2019.06.17

草野球の魚屋さんからプロの大エースに。
土橋正幸が歩んだ下町ドリーム

  • 高橋安幸●文 text by Takahashi Yasuyuki

「あの頃はまだテレビもない、なんかやるったら野球なんですよ。で、水泳はね、気合い入れてやってないと竹竿でぶん殴られたり……。それで野球をやったんだけど、幕張にいる頃から、都市対抗、親と後楽園に観に来てたんです。当時の藤倉電線とか大昭和製紙とか強いとこが好きでね。だから、子どもの頃から見よう見まねで誰にも教わんないんだけど、キャッチボールだけは上手にできたんです」

 幸いにして、父親の弟、土橋さんにとっては叔父が運動具メーカーに勤めていた関係で、疎開中でも革製のキャッチャーミットが手に入った。当時、プロ野球で捕手といえば「タイガースの土井垣武(どいがき たけし)」で、土橋という苗字にも同じ「土」があり、ミットもある。そんな単純な連想で土橋さんは捕手になり、かつて社会人野球でプレーしていたという人に誘われ、チームに入った。中学野球部ではなかった。
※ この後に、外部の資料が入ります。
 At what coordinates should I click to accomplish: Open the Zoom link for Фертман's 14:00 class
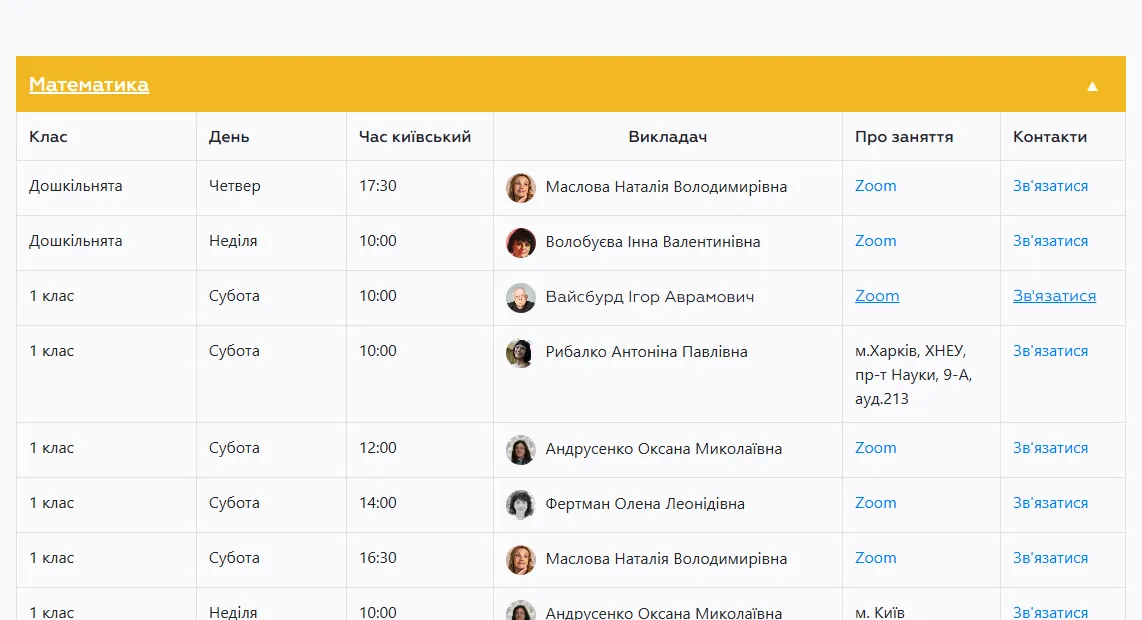pyautogui.click(x=875, y=503)
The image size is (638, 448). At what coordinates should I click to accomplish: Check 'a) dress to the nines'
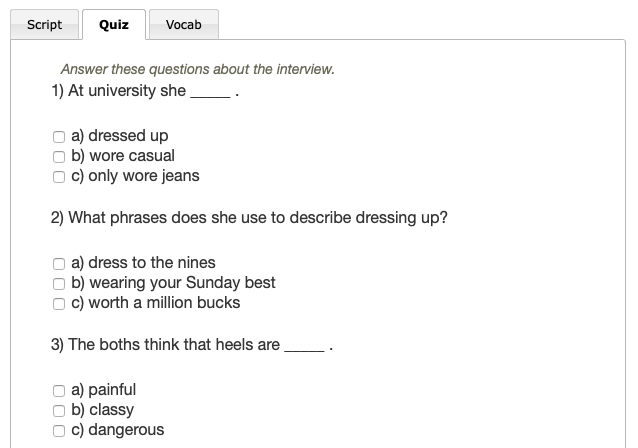59,263
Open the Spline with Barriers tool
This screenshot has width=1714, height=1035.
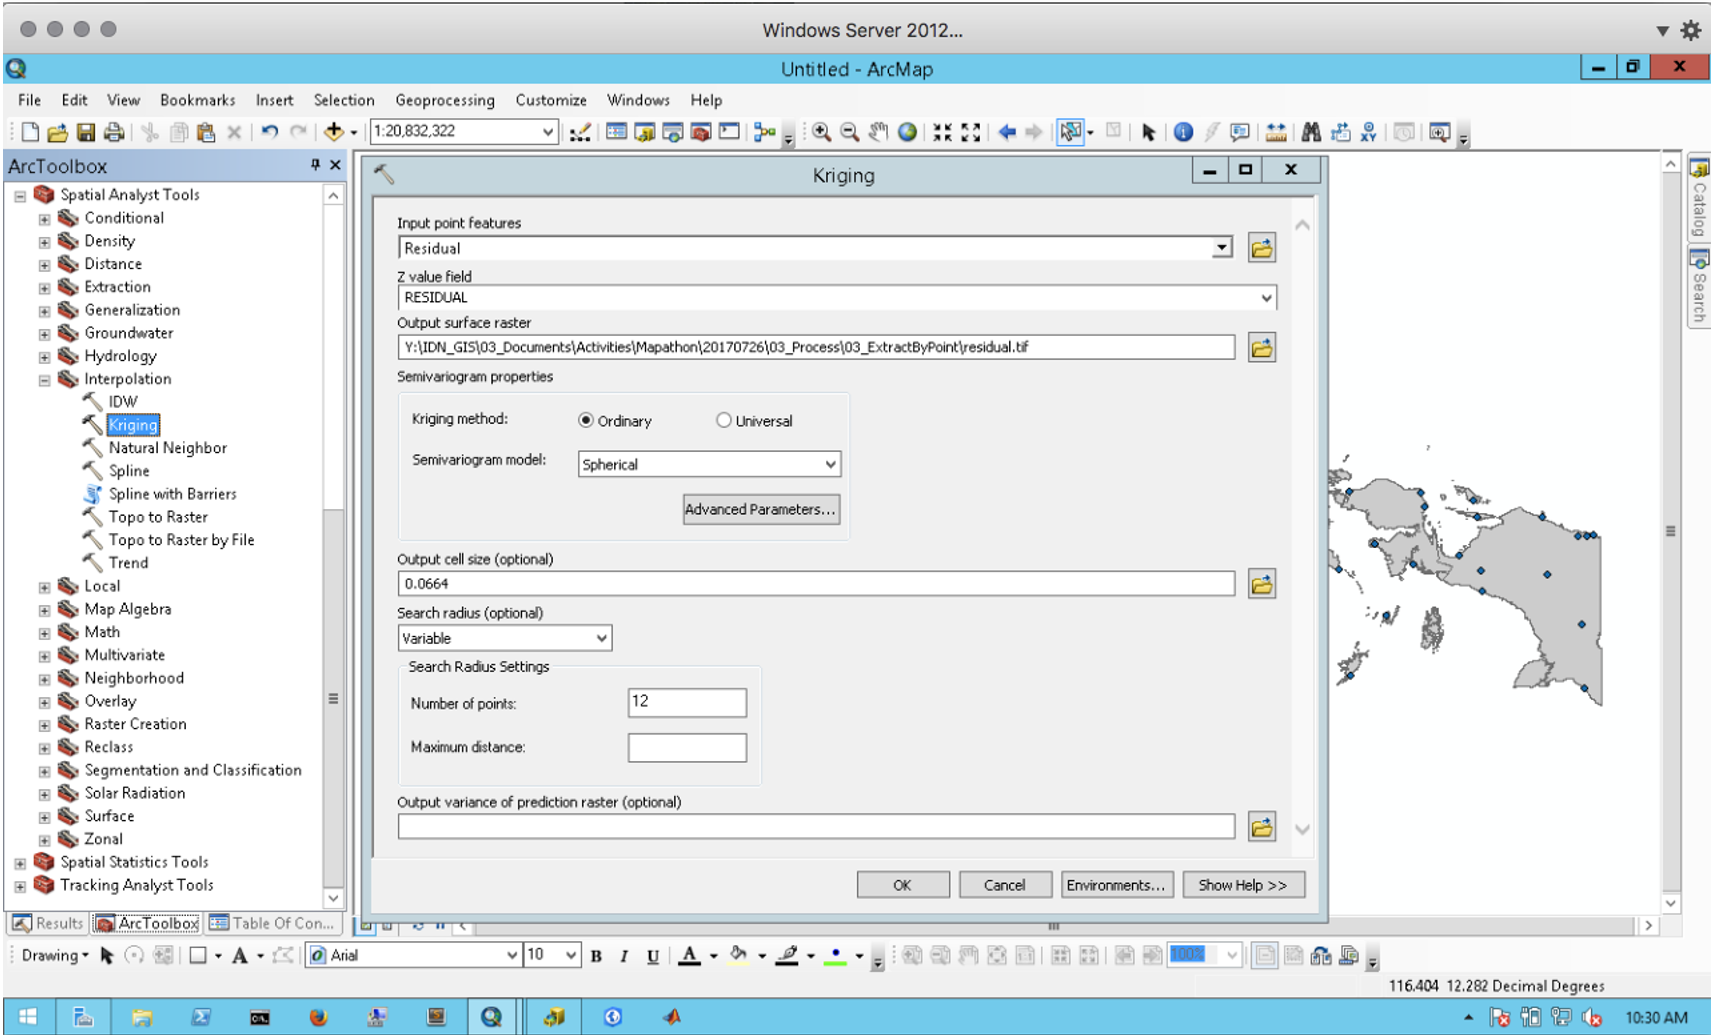pyautogui.click(x=172, y=494)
「草野球です。当時は台東区の上野の界隈で軟式のチームが20以上あって、春先からずっと早朝野球。うちのチームは雷門サンダースっていう名前で、選手には勤め人もいました。で、その中でうちの隣にいた2つ上の先輩、日大三高で野球やってた船戸っていう人に『おまえ球速いからね、キャッチャーよりピッチャーやれ』って言われてピッチャーになった。それでそのあと、フランス座ね」

 浅草のストリップ劇場、フランス座が野球チームを持っていて、土橋さんがそこで投げていたことは以前から知っていた。しかし雷門サンダースとの関係はわからない。

「あのとき、読売新聞が主催する23区の軟式野球の大会があったんだけど、われわれのサンダースは『エントリー費が高い』ってんで出ないことになった。そしたらフランス座の社長がね、『サンダースが出ねえなら、うちのチームを手伝ってくんねえか』と。わたしとさっき言った船戸さんと笠原っていう人、3人が呼ばれたんですよ。たぶん、サンダースがフランス座と試合をやると、勝ち負けは別にしてわたしが結構やっつけてた。それで社長が目ぇつけてたと思うんだ」

 都市対抗の補強選手のような──と相槌を打とうとしたが、話は間断なく続いた。